Results for ""
Like any other sector, healthcare is not new to the application of Artificial Intelligence. As pharmaceutical sciences revolve around various scientific procedures related to drug discovery and development, they require many efforts to expand healthcare services. Here, AI provides the finest approach to a better healthcare system. However, in order to provide accurate results, Artificial Intelligence and Machine Learning generally require massive data, and most of the pharmaceutical and healthcare sectors have extensive data.
According to reports, The McKinsey global institute generated about $100 billion value worth of data in the US healthcare system in 2019. AI and ML aid in managing the top healthcare options for physicians, patients, insurers and regulators. The data are obtained and generated from various sources like academic domains, research and development organisations, clinical and community pharmacies, and industrial units.
Emerging technologies like AI and ML offer a better option to synchronise huge amounts of healthcare data and improve the system and treatments. Nowadays, these cutting-edge technologies are already a player in the industry, predominantly in various processes of pharmaceutical industries like drug discovery and evaluation of active compounds, disease diagnosis, clinical trials, radiotherapy and smart electronic health record.

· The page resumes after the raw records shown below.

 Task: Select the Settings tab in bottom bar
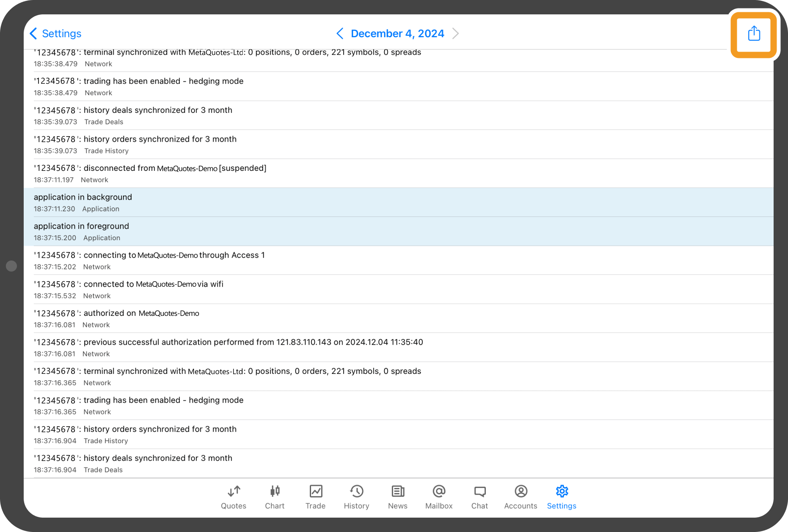point(562,497)
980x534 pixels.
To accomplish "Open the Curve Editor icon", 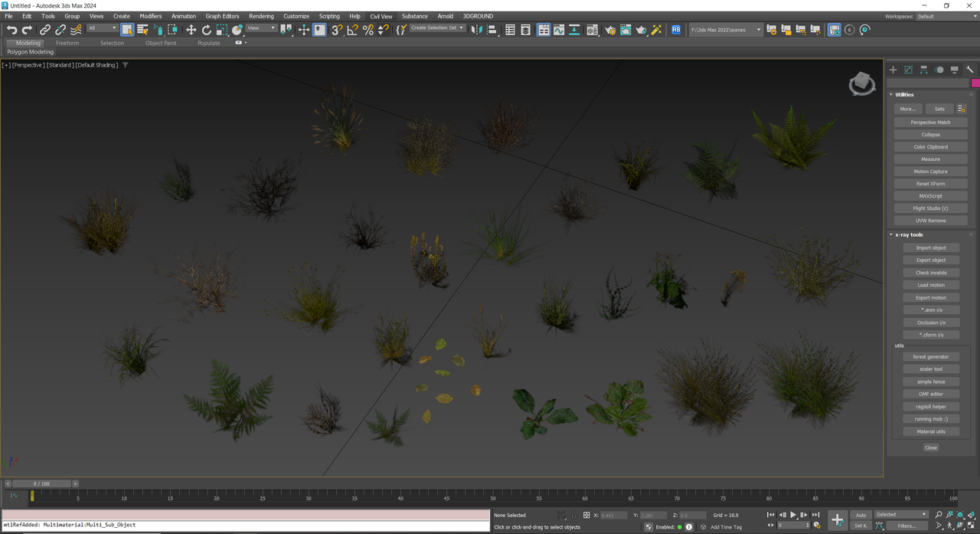I will coord(559,30).
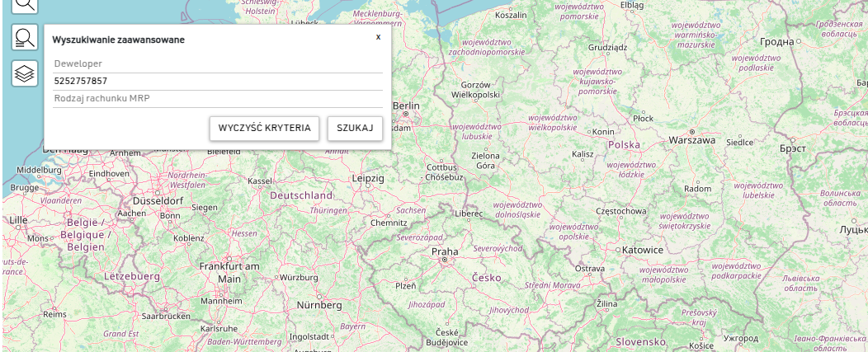This screenshot has width=868, height=352.
Task: Click the Nürnberg city label
Action: coord(318,305)
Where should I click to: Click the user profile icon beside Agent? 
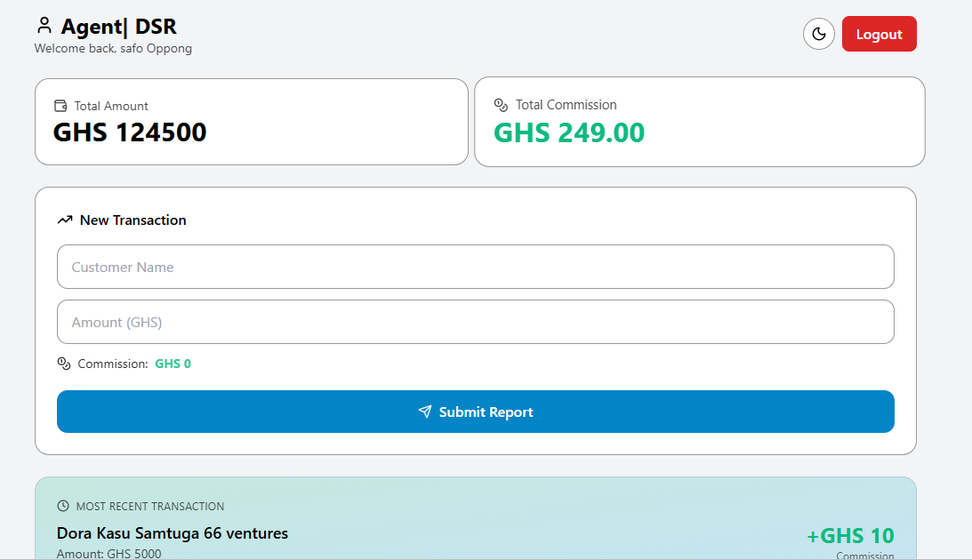(x=44, y=26)
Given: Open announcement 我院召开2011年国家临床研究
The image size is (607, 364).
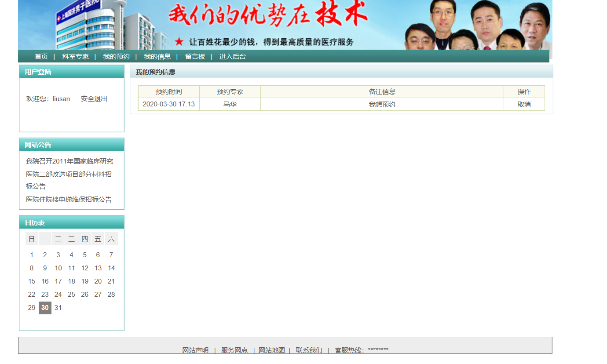Looking at the screenshot, I should click(69, 161).
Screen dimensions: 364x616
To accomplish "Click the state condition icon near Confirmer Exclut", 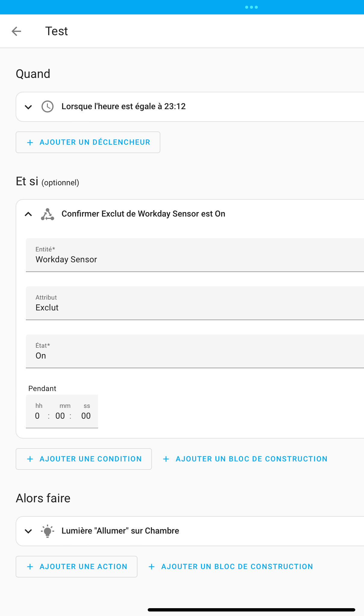I will pyautogui.click(x=48, y=214).
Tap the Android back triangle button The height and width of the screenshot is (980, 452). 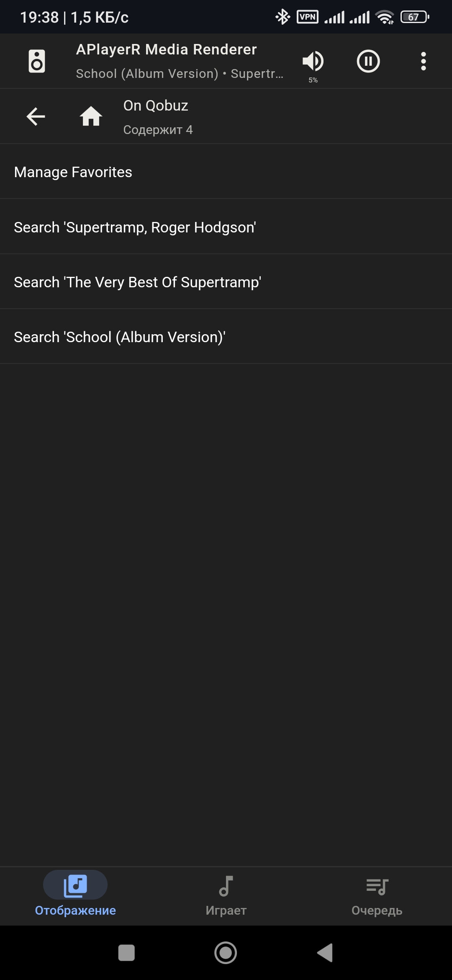325,953
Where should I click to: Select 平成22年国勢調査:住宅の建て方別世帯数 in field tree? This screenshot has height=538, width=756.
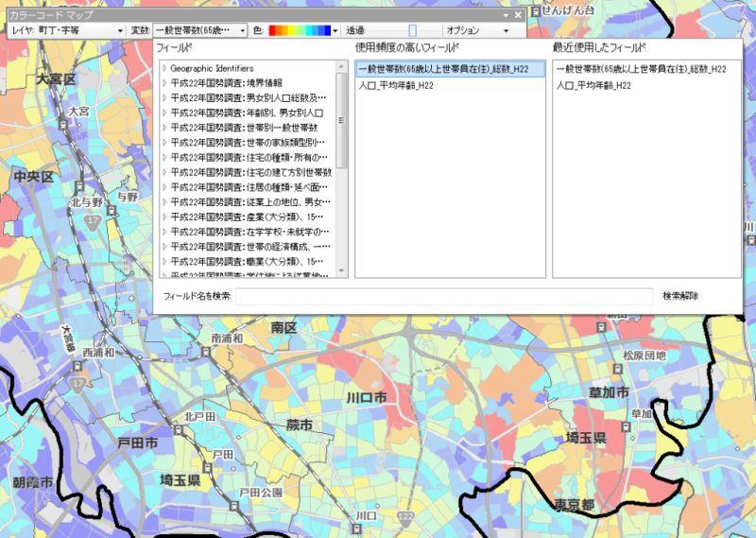(x=251, y=172)
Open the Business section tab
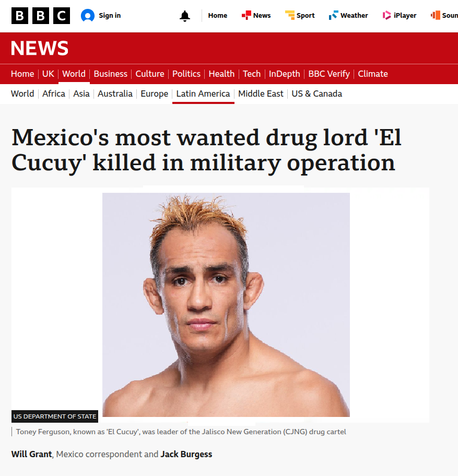Image resolution: width=458 pixels, height=476 pixels. (x=111, y=74)
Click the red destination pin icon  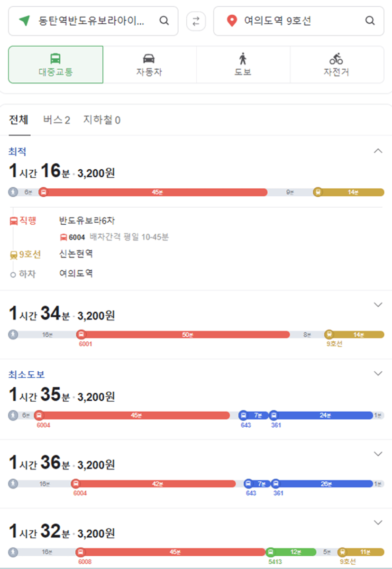[x=231, y=21]
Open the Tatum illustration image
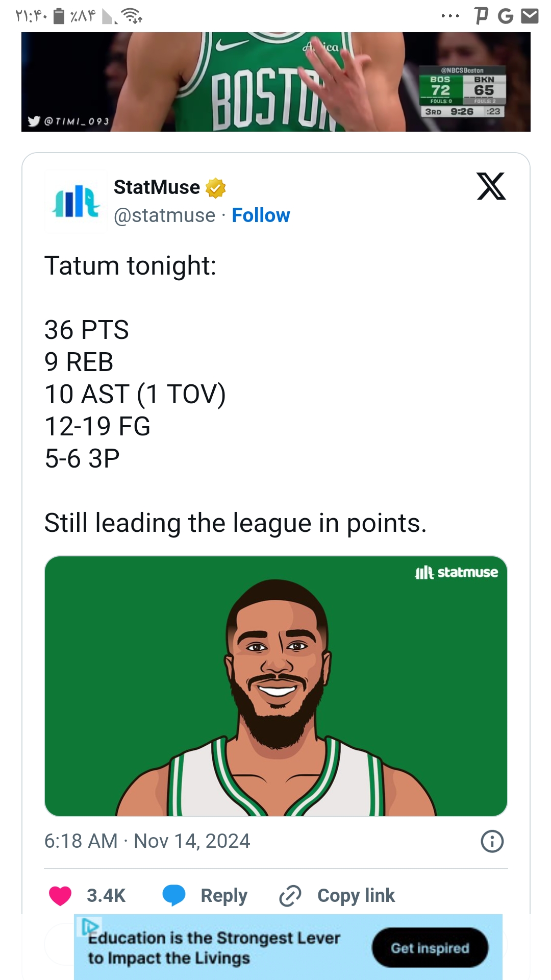 276,686
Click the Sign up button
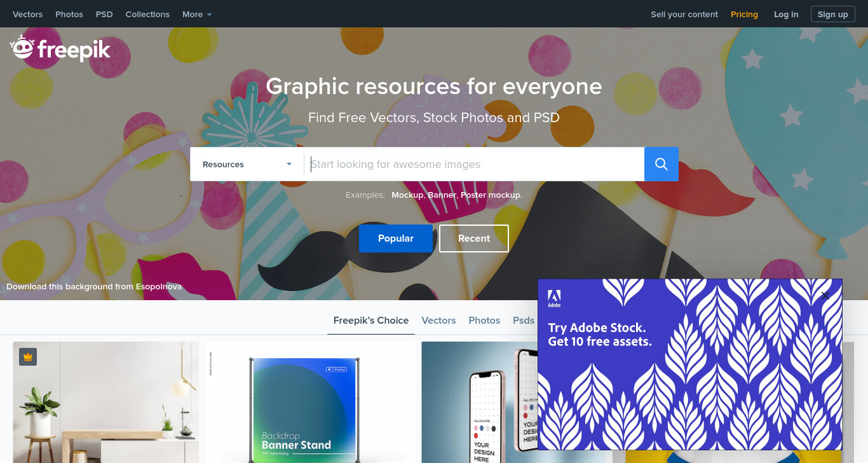 [833, 14]
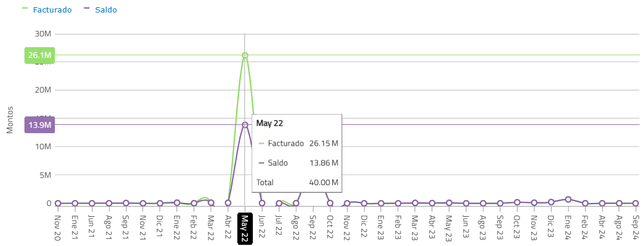Select the Saldo point at 13.9M
The image size is (644, 246).
click(245, 125)
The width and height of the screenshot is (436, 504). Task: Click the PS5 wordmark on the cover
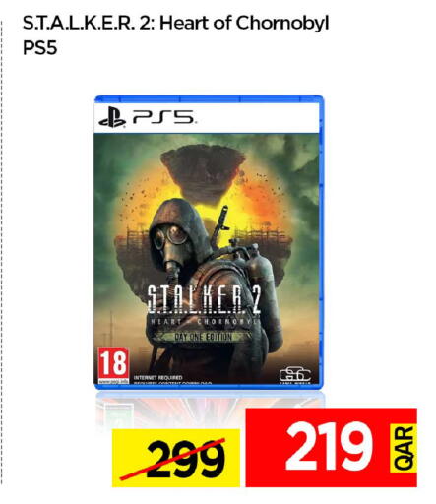point(163,117)
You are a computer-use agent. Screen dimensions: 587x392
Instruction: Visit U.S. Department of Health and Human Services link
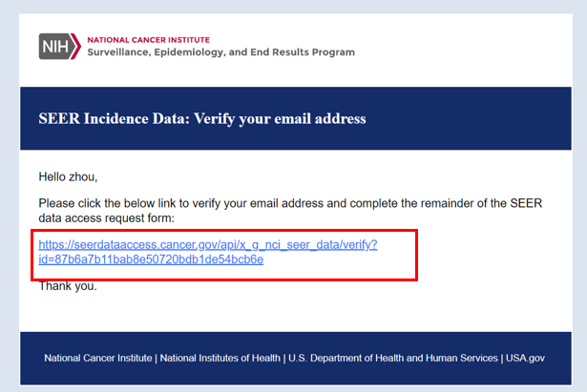(393, 358)
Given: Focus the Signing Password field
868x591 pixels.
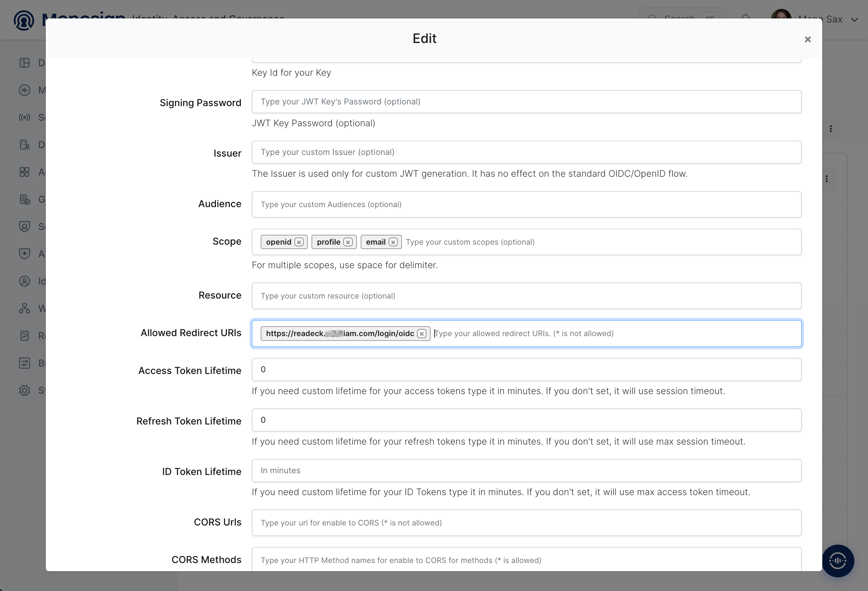Looking at the screenshot, I should coord(527,102).
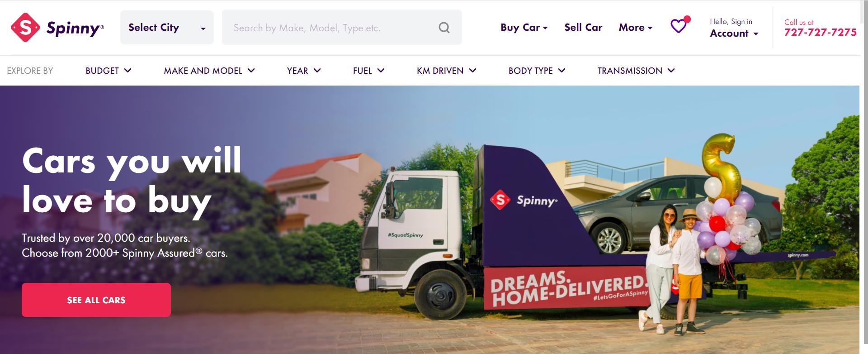
Task: Click the page vertical scrollbar
Action: pyautogui.click(x=863, y=177)
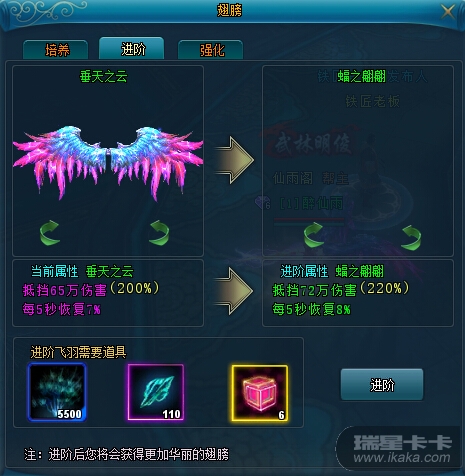Screen dimensions: 465x476
Task: Switch to the 培养 tab
Action: pyautogui.click(x=56, y=50)
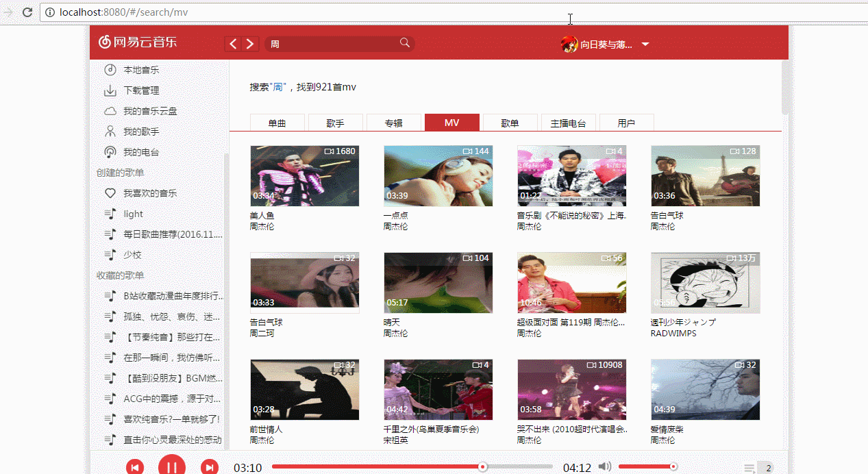Pause the current song
Screen dimensions: 868x474
point(172,465)
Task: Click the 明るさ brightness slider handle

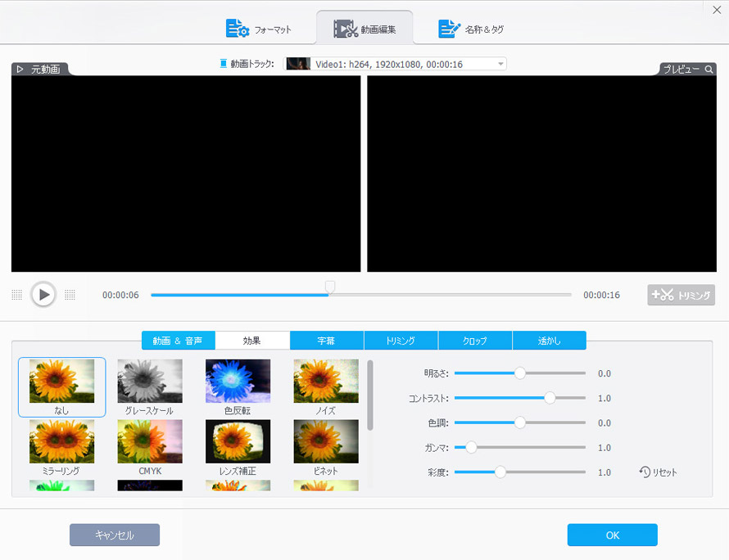Action: 520,373
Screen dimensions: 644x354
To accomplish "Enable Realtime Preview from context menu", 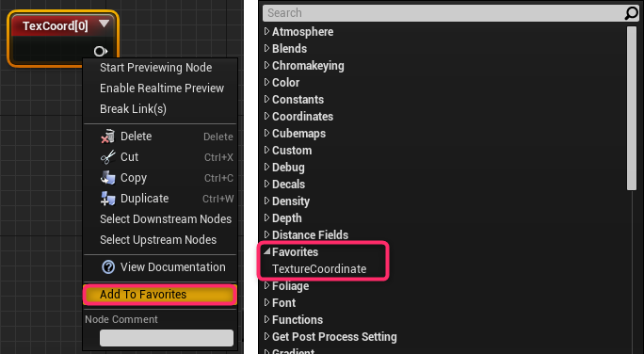I will pos(160,89).
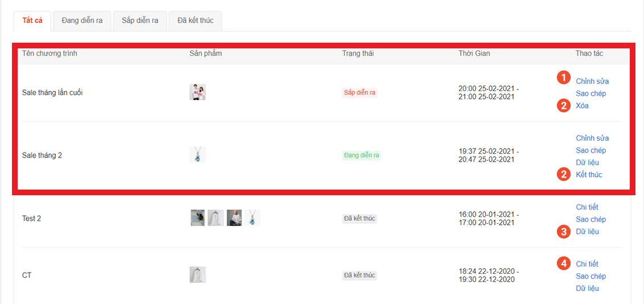Click the necklace thumbnail in Sale tháng 2
The height and width of the screenshot is (304, 644).
click(x=198, y=155)
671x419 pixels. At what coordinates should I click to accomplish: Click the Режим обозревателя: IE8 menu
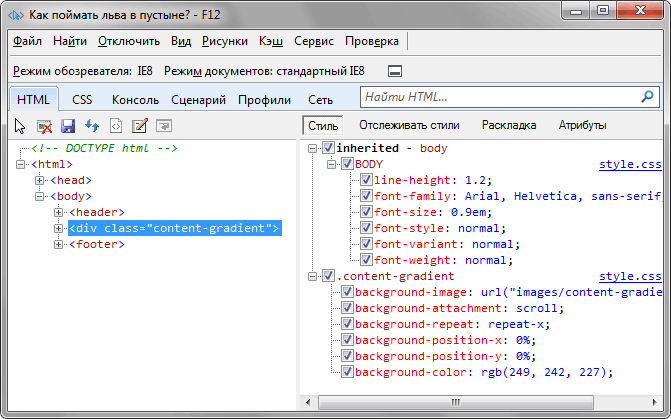tap(82, 71)
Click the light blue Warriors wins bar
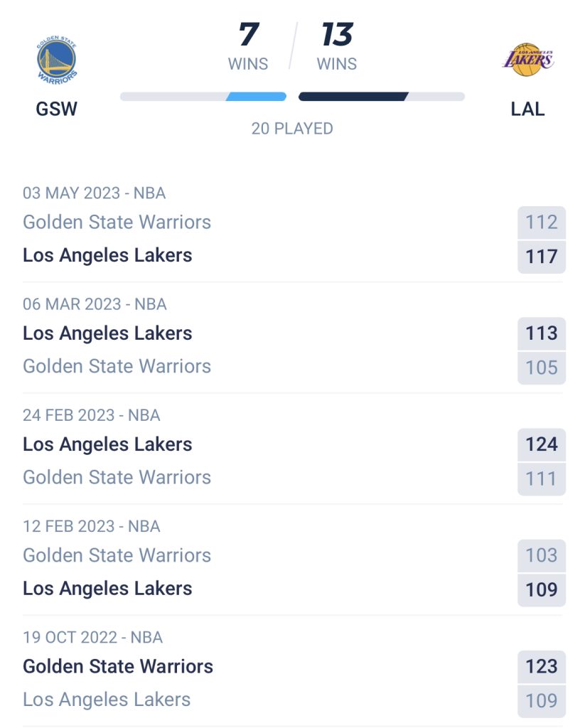Screen dimensions: 585x728 point(256,97)
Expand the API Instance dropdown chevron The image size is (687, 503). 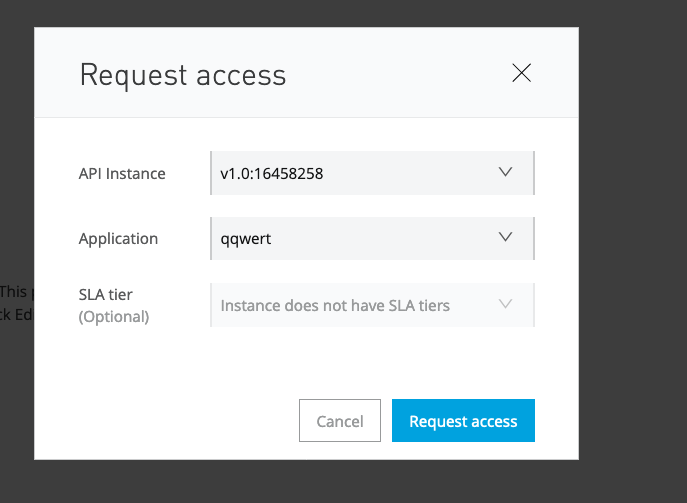[505, 173]
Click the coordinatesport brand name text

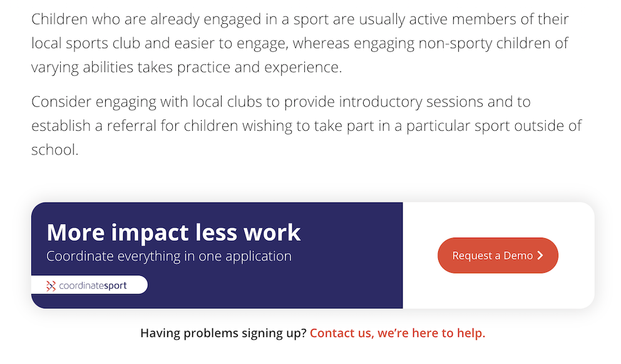(x=93, y=286)
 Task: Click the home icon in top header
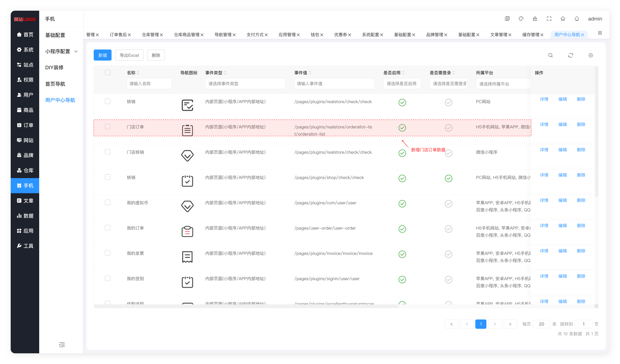coord(563,19)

Artificial Intelligence and Machine Learning have a pivotal role in pharmacological sciences. Applying many analytical techniques like MRI scan, X-ray, ECG, and others will get more refined results with the help of variable sensor and data acquisition systems rather than the conventional methods. This enhances the healthcare-based data by detecting the retina and dermal response by observing the input and stored data.
Recently, a team of scientists has made a substantial breakthrough using Artificial Intelligence by discovering a new antibiotic that has the power to eliminate a highly perilous superbug. As per a recently published study in the popular science journal Nature Chemical Biology, the researchers of Massachusetts Institute of Technology and McMaster University have made this magnificent discovery. It was reported that they discovered an antibiotic with potent antimicrobial properties against a deadly hospital superbug.
According to WHO, this Acinetobacter Baumannii bacteria can develop powerful resistance mechanisms and are able to transfer genetic material that can enable other bacteria to become drug-resistant as well. Such bacteria families are referred to as the greatest threat to humanity. They are a threat to healthcare facilities such as hospitals, clinics, and nursing homes, as well as the patients who are in need of ventilators and blood catheters and especially patients with wounds after surgery.
The bacteria are powerful enough to live a long time on environmental surfaces and objects easily and can be spread through dirty hands. The bacteria are capable of causing infections in the urinary tracts and lungs as well, other than blood infection. However, per the Centres for Disease Control and Prevention, Acinetobacter Baumannii can colonise or live in a patient without showing symptoms or causing any infections.
The recent study proved that the researchers used the AI algorithm in screening hundreds of thousands of antibacterial molecules to predict new structural classes. Using AI screening, they identified a new antibacterial compound and called it “Abaucin”. As part of training this AI model, the scientists and researchers used it to analyse almost 6,680 compounds not encountered before.
The observation and analysis were completed in one and a half hours. They generated serval hundred compounds from which 240 were selected for lab testing. The lab testing helped identify nine potential antibiotics, including Abaucin. They later tested the new molecule against the bacteria in a wound infection model in mice and found that the molecule suppressed the infection.
The Guardian quoted Jonathan Stokes, an assistant professor who led the study, from the Department of Biomedicine and Biochemistry, McMaster University “This work validates the benefits of machine learning in the search for new antibiotics”. He further explained, “Using AI, we can rapidly explore vast regions of chemical space, significantly increasing the chances of discovering fundamentally new antibacterial molecules”.